All in all, the movie feels largely devoid of conflict as it drifts from scene to scene showing us snapshots from a vaguely alcoholic and largely repetitive lifestyle, one that might seem all too familiar to many of us. What it decides to do – almost out of necessity – is to focus on Kate and Luke’s relationship, one that is brimming with chemistry that is obvious to everyone but them. To complicate things, Luke has a long-time girlfriend, Jill (Anna Kendrick), who is organized, kind of serious, and seems primed for marriage and wanting of intellectual stimulation. To put it bluntly, she kind of all wrong for Luke who is as laid back and grizzled as a pothead lumberjack. Similarly, Kate’s frequent hook-up (Ron Livingston) that she sometimes refers to as her “boyfriend” doesn’t seem completely satisfied by their situation either. Kate’s a bit of a wild thing and she swears like a sailor; hardly the kind of girl you’d want to bring home to mom.


The only main cast member missing from this is Jake Johnson’s beard.

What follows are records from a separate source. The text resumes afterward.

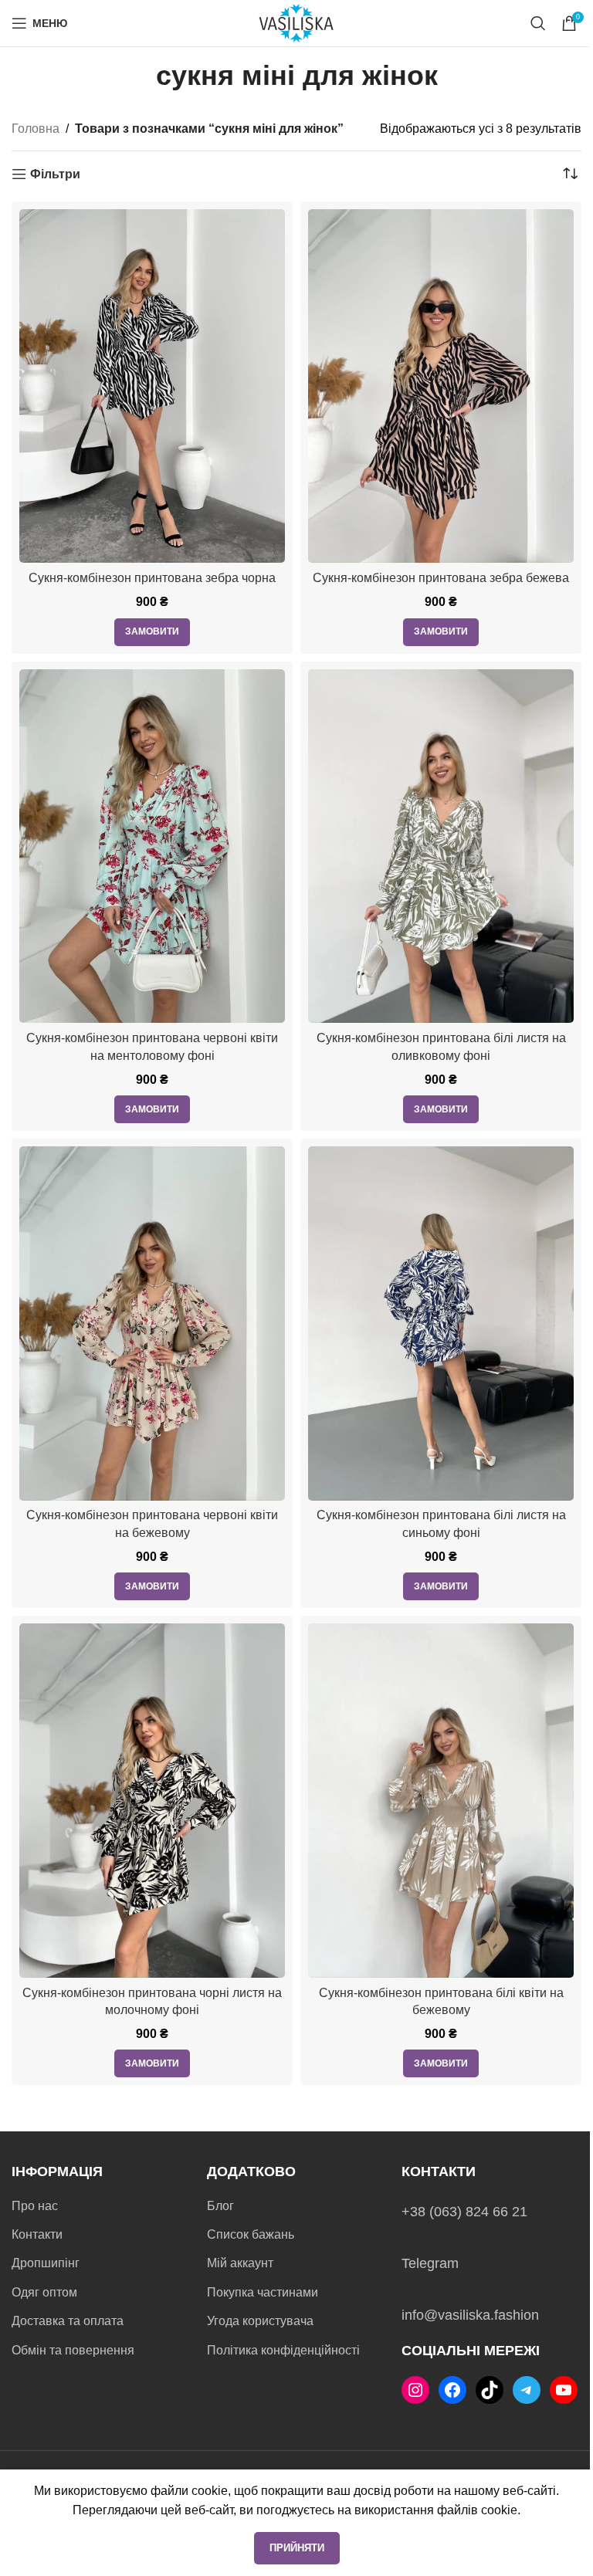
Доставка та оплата (68, 2320)
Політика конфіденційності (283, 2350)
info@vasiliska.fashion (470, 2315)
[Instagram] (415, 2390)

Throughout the middle act of Drinking Buddies, the two couples have a weekend-long retreat out in the woods where they dabble in a bit of emotional spouse swapping. Chris – Kate’s luke warm boyfriend – winds up going off on a hike with Jill. While the two “active people” are off in “nature”, Kate and Luke drink and play card games all day and night. It’s almost idyllic in a way and completely natural for the two of them. But then there’s an interesting juxtaposition made when Chris and Jill come back, Luke is playing the same card game with Jill. Whereas Kate seems to be all about the partying and laid back lifestyle, Jill can be that and even more for Luke. It’s perhaps the most defining moment for Luke and Kate’s “will they, won’t they” tension: while Luke definitely reciprocates Kate’s feelings for him to some degree, he’s very comfortable where he is.

By the end of their little trip, Kate is single and Luke’s girlfriend out of town, and our two brewery-workers are finally on the cusp of culminating their obvious affections for one another, made all the more morally hopeful considering some of Jill’s mild infidelities. Real life may or may not get in the way for them, or maybe they realize that happiness comes from some hard earned honesty with yourself? You’ll have to watch to see. For me the final conclusion was righteous but far from satisfying.


For some reason Drinking Buddies felt very similar to Nice Guy Johnny for me, a movie notorious for being overwhelmingly underwhelming and existentially void of purpose. The many characters strewn throughout both movies are just so dull and relatable that you can’t help but get a little frustrated by the whole thing. In Drinking Buddies, the effect is amplified by the fact that the story was largely unscripted and unfolded with scene goals that allowed the actors the flexibility to wander about their lines while getting genuinely drunk.

I feel a bit guilty that I’m offering up what seems like a mostly negative review of Drinking Buddies. The movie is enjoyable to watch, but only about as much as it is to listen to a friend tell you stories about what they’ve been up to for the past couple months. A couple fun nights out, repetitive days at work, maybe a vacation or two, along with mild romantic issues and a lack of resolution. You just sort of expect more from a movie. Based on the premise of Drinking Buddies, you go into it expecting lots of fun loving good times and a budding modern romance – I mean they work in a brewery, right? – but what you ultimately get is the realistic, disconnected series of unremarkable, vaguely disappointing nights and a very obvious preoccupation with “the drink” that nobody ever seems to talk about.

Drinking Buddies is one of those movies that sounds rather excellent on paper but then unfolds with a somewhat lackluster delivery. For that reason, I pitched it 3 out of 5 stars on Netflix for being “Good” but certainly far from great. If you’re a New Girl fan then by all means, enjoy watching Jake Johnson in a different role, even if for the entire duration of the cabin trip, you want him to vomit absinth and have it catch on fire.